Hikâye sözlü gelenekte ise bir fasılla başlar. Fasıl; umumiyetle divanî tarzında olup aruzun fâilâtün/fâilâtün/fâilâtün/fâilün veznindedir. Ancak hikâyeci âşıklar, aruz veznini bilmedikleri için divanî nazım şeklini hece şekline uydurmaya çalışırlar.
Böylece 4+4+4+3 veya 8+3=15 duraklı bir nazım şekli ortaya çıkar.
Daha sonrasında tecnis adı verilen cinaslı bir türkü söylenir.[1] Türküden sonra tekerleme adı verilen ikinci bir türkü söylenerek fasıla devam edilir. Bunun arkasına cinassız bir üçüncü koşma söylenir. Koşmayı bir destan takip eder. Burada Köroğlu'ndan bir parça söylemek şarttır. Aksi takdirde onun güceneceğine, hatta Kırat'ın sabaha kadar âşığın kaynanasının kapısında kişneyeceğine inanılır.

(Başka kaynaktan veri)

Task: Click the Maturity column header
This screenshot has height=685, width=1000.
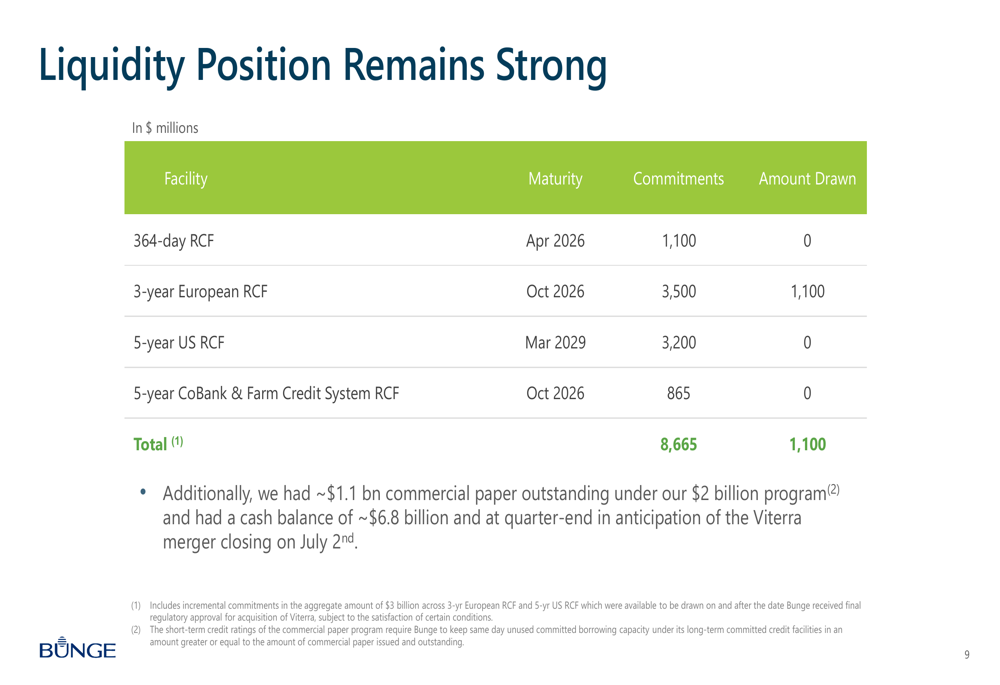Action: pos(555,180)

Saz faslı bittikten sonra bazı âşıkların döşeme (soylama) adını verdikleri mensur bir tekerleme başlar. Tekerlemede, olmayacak şeyler komik bir şekilde anlatılır. Bu kısma üstadnâme adı da verilir. Adından da anlaşılacağı üzere, usta bir âşığın şiirlerinden en az üç koşmanın okunduğu bir bölümdür. Bazı bölgelerde bu bölüme peşrev, peşrov adı verilmektedir. Daha sonrasında dua edilir ve hikâyenin asıl kısmına geçilir.

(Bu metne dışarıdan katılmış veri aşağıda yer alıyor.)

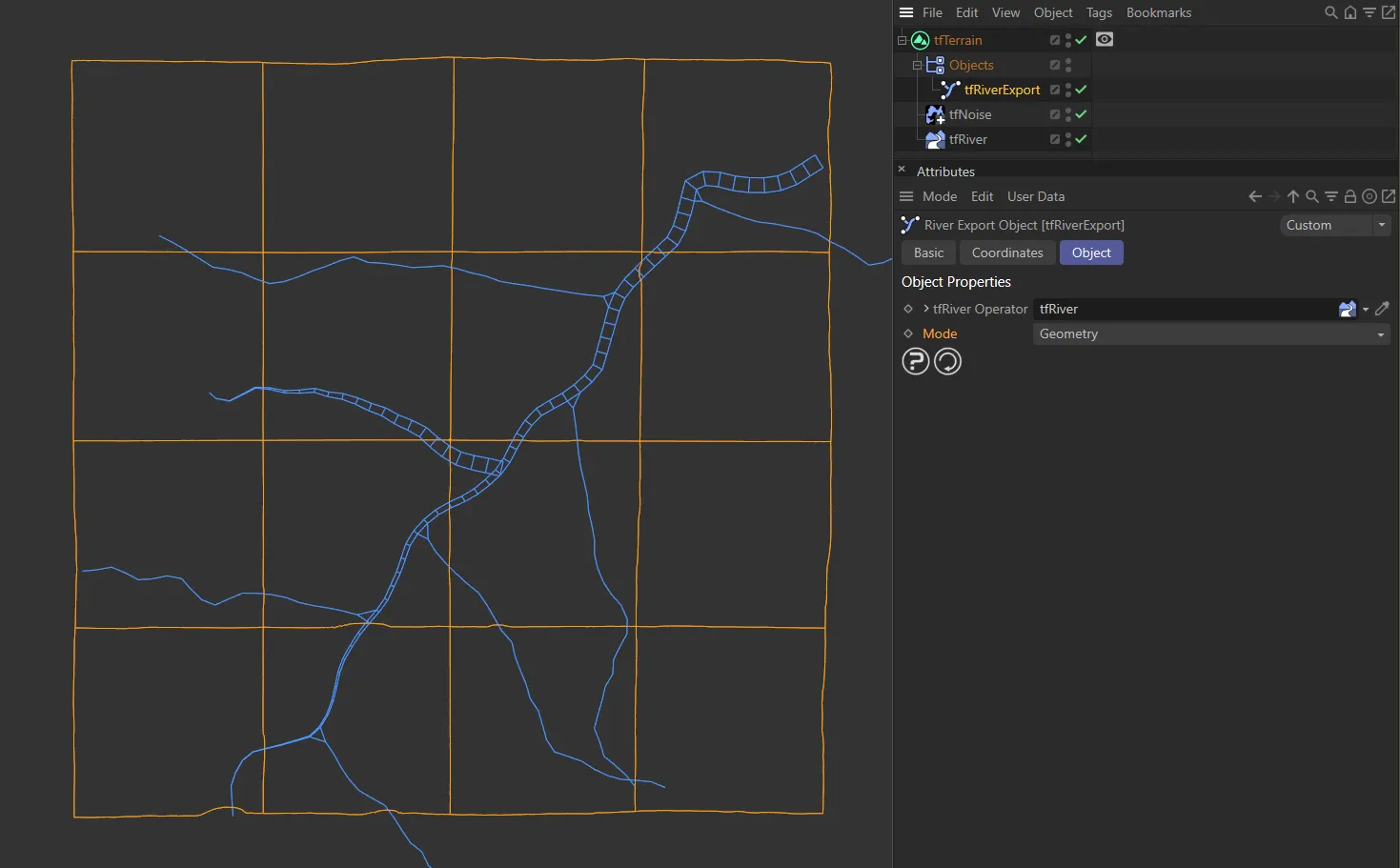Click the tfRiverExport spline icon
Viewport: 1400px width, 868px height.
click(x=949, y=90)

Hikâyeler genellikle bir gecede bitmez. Hikâyeci âşık, hikâyenin münasip bir yerinde durur ve dinleyicilere istirahat verir. Hikâyenin bu kısımlarına halk hikâyesi geleneğinde hikâyenin yatılacak yerleri adı verilir. Ertesi gün veya istirahattan sonra hikâyeye başlamanın yine bir geleneği vardır. Âşık, sekiz veya on birli hece ölçüsüyle kendisinden doğaçlama olarak bir türkü okur ve meclise sorar: Dün gece nerede galmıştık?

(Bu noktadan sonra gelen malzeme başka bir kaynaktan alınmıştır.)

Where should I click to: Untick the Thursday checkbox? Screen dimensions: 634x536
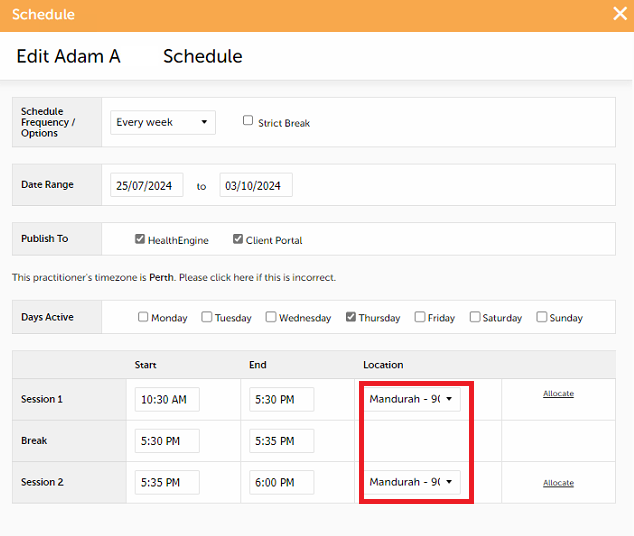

Hikâye sonunda sevdâlıları birbirine kavuşturan âşık, bunların düğünlerini de hikâye eder ve kahramanları gerdeğe koyarken, hikâye içindeki kahramanlara veya mecliste bulunan âşıklardan birisine uzunca bir güzelleme okutur. Son olarak da hikâyeci âşık, tüm hasretler ve garipler için dua ettikten sonra "Ustamızın adı Hıdır, elinden gelen budur" diyerek hikâyesine son verir.
Azerbaycan
Azerbaycan halk hikâyeleri (dastanları) üç bölümden ibarettir: Ustadnâme, hikâyenin asıl kısmı ve duvaggapma.
- Dede Korkut Hikâyeleri, Köroğlu ve kolları, âşıkların hayatları etrafında teşekkül eden halk hikâyeleri ve bozlaklar.
- Arap-İslâm kaynağından gelenler: Leylâ ile Mecnûn, Binbir Gece, Battal Gazi, Danişmendnâme vs.
- İran-Hint kaynağından gelenler: Ferhat ile Şirin, Kelile ve Dimne vs.
[1] Cıgalı Tecnis: Azerbaycan’daki türlerden biridir. Normal koşmanın içerisine cinaslı mâni ve bayatı dörtlüğünün eklenmesidir. Cıga, birtakım ötücü kuşların başının üzerindeki sorguçtur. Özellikle turnalarda görülür.